Liquid-phase discharge plasma is a promising technology for environmental applications, but the erosion and corrosion of metal electrodes remain a critical challenge that limits its long-term efficiency and stability. This study investigates the erosion–corrosion behavior of seven metal electrodes (Fe, Al, Cu, W, Ti, Ni, and Mo) in a phenol solution under pulsed discharge plasma. The effects of discharge power, peak voltage, solution pH, and conductivity on electrode erosion–corrosion were investigated. Surface morphology and composition of the electrodes were analyzed using scanning electron microscopy (SEM), energy-dispersive X-ray spectroscopy (EDS), and X-ray photoelectron spectroscopy (XPS). The results revealed that higher discharge power and peak voltage significantly increased erosion–corrosion, with Al exhibiting the highest material loss and Fe and Ti showing the least.
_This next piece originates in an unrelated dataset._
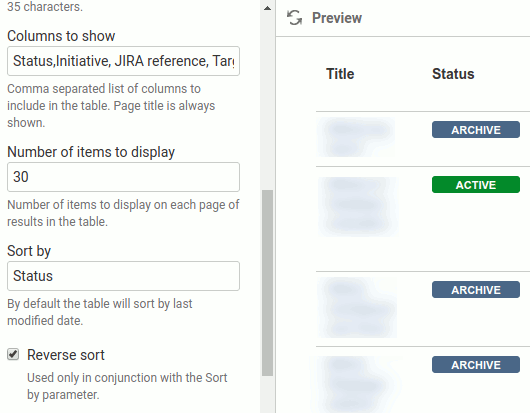Open the blurred title link in first row

(x=356, y=137)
Solution pH had minimal impact, while higher conductivity reduced erosion–corrosion due to suppressed plasma generation. Post-discharge analysis indicated the formation of distinct surface features, including smooth-edged pits on Fe, Al, and Mo electrodes and flat pits on Cu, W, and Ti electrodes. Metal oxides formed on the electrode surfaces, with Ti developing the thickest oxide layer. Residual metal ions (Fe²⁺, Fe³⁺, Al³⁺, Cu²⁺, $\text{WO}_{4}^{2-}$ , Ti²⁺, and Ni²⁺) and nanoparticles (80–300 nm) were detected in the solution, with Fe³⁺, Al³⁺, Cu²⁺, and Ni²⁺ forming hydroxide precipitates over time. This study provides critical insights into the erosion–corrosion mechanisms of metal electrodes under discharge plasma, offering a foundation for electrode material selection and optimization in plasma-based wastewater treatment systems.